--- start of PROVIDED RECORDS ---
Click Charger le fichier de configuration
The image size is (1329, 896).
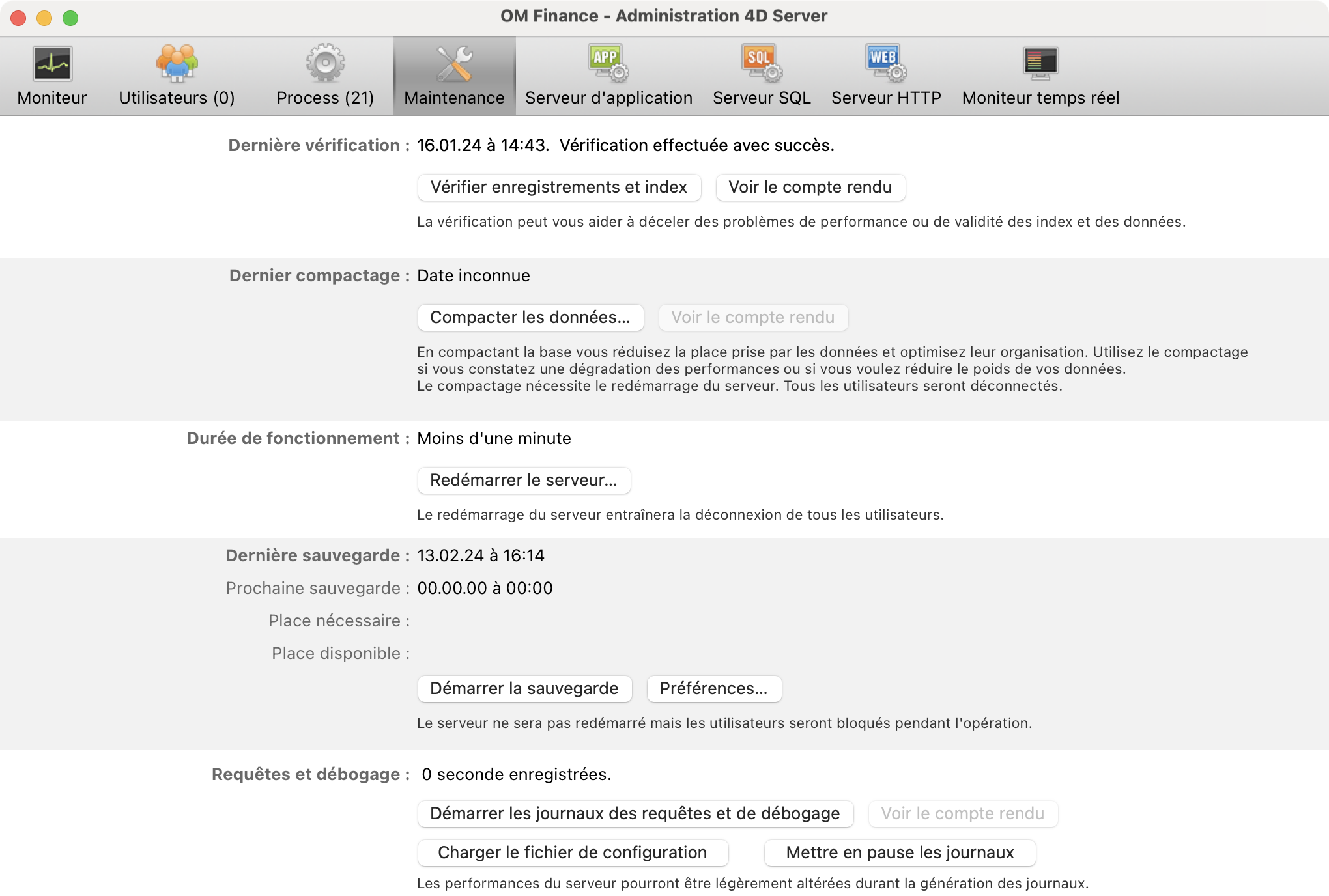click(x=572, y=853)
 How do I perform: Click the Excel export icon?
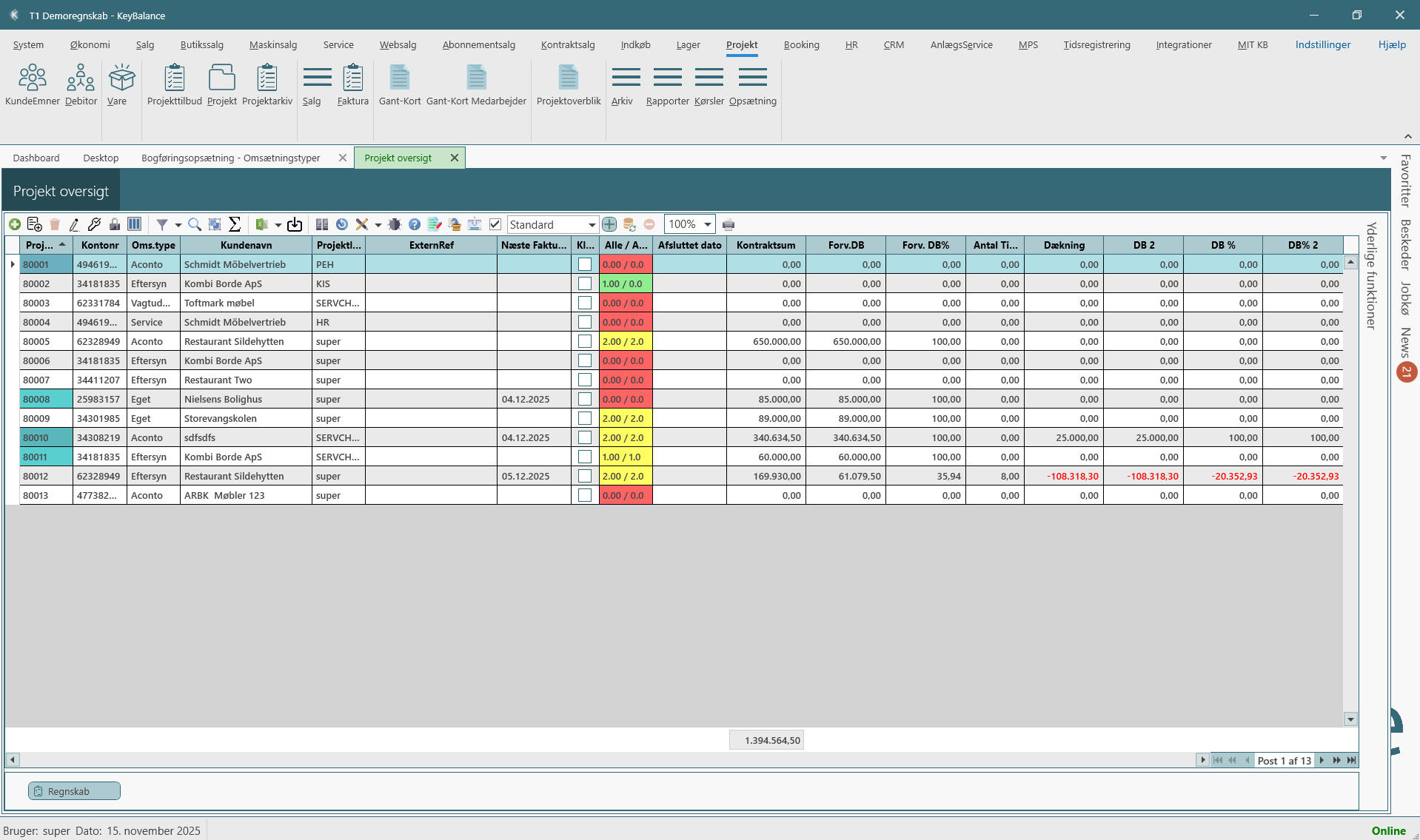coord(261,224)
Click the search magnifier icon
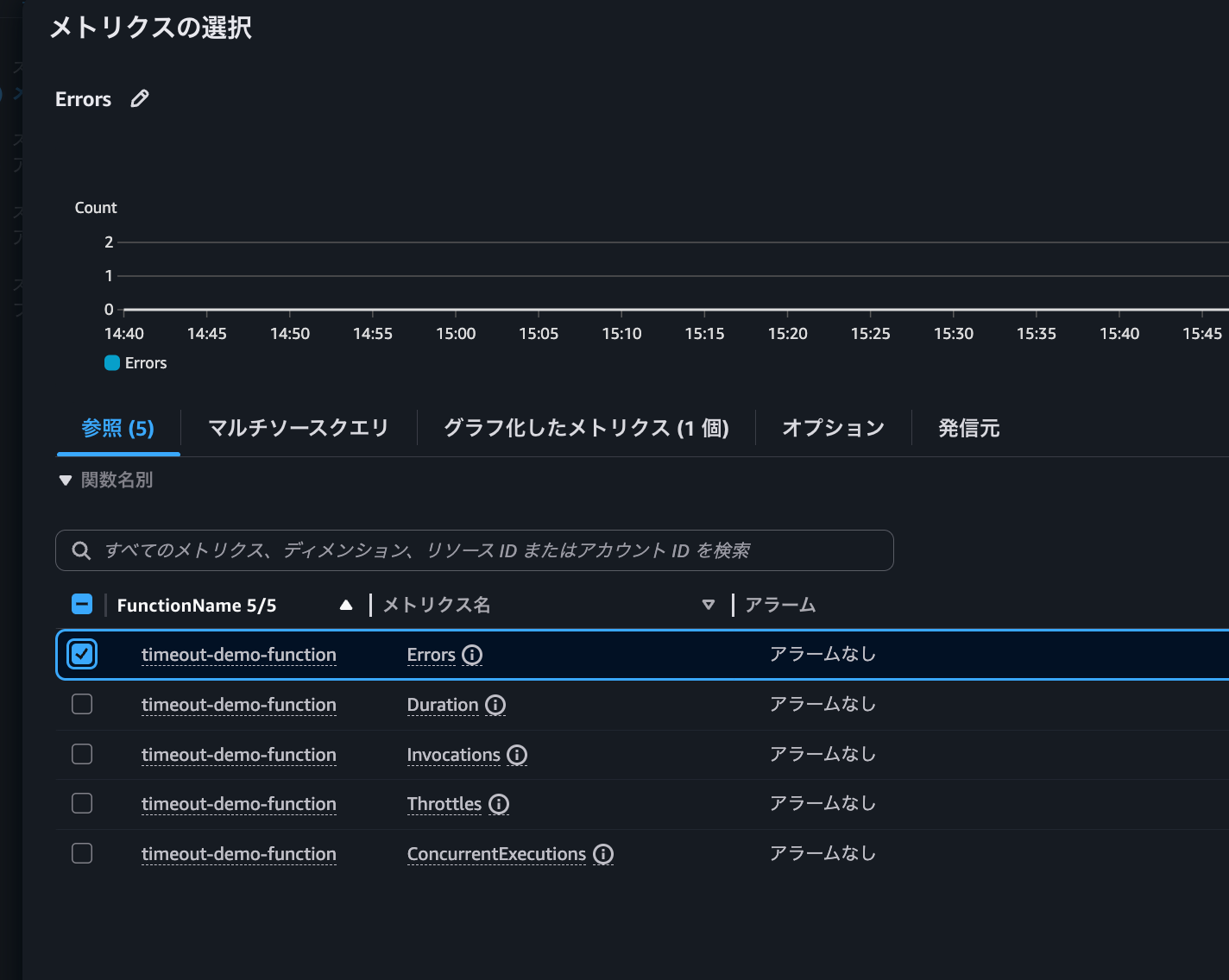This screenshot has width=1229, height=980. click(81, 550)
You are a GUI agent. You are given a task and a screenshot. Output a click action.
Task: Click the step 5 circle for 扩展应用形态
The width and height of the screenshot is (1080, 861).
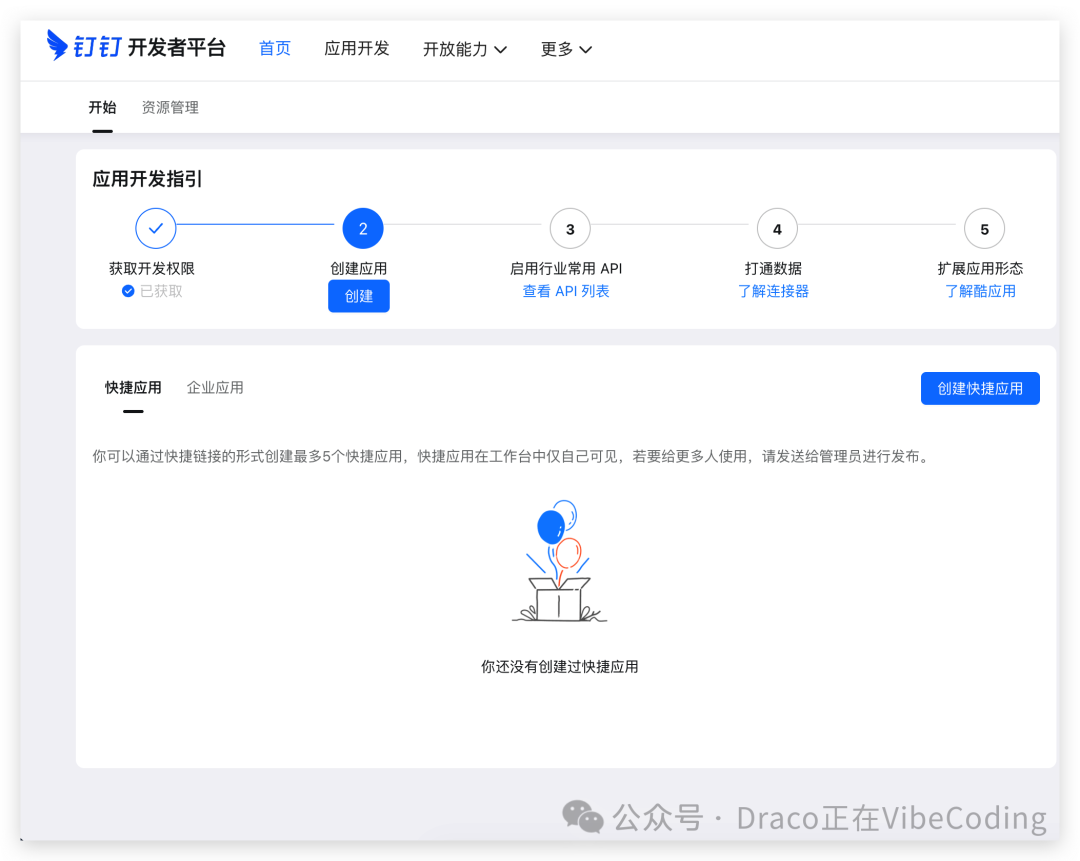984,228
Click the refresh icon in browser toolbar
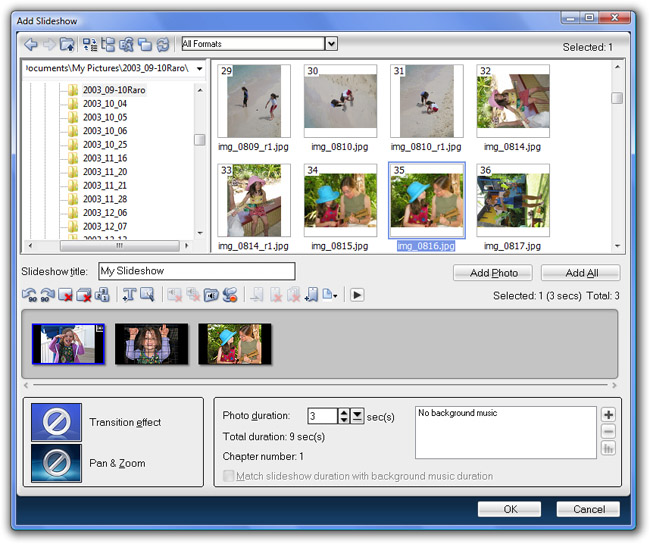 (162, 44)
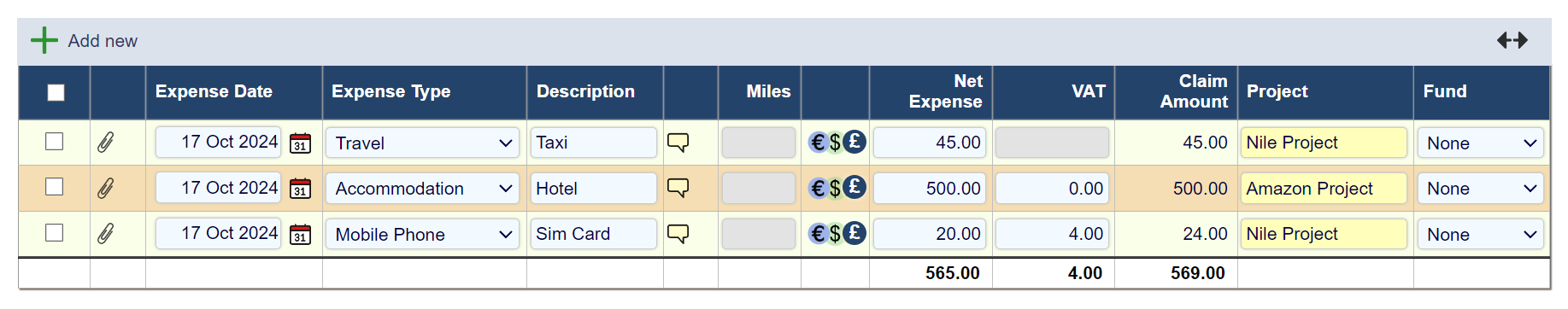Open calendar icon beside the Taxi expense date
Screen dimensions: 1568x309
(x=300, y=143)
--- end of PROVIDED RECORDS ---
WORK TO DO
Copy out every line of the records above word for word, leaving out the pictures.

SOLUTION
Click Charger le fichier de configuration
The image size is (1329, 896).
click(x=572, y=853)
 How do I perform: Click the Excel export icon?
coord(261,224)
Click the search magnifier icon
This screenshot has width=1229, height=980. click(81, 550)
You are a GUI agent. You are given a task and a screenshot. Output a click action.
Task: Click the step 5 circle for 扩展应用形态
The width and height of the screenshot is (1080, 861).
984,228
Click the refresh icon in browser toolbar
 (162, 44)
Open calendar icon beside the Taxi expense date
Screen dimensions: 1568x309
(x=300, y=143)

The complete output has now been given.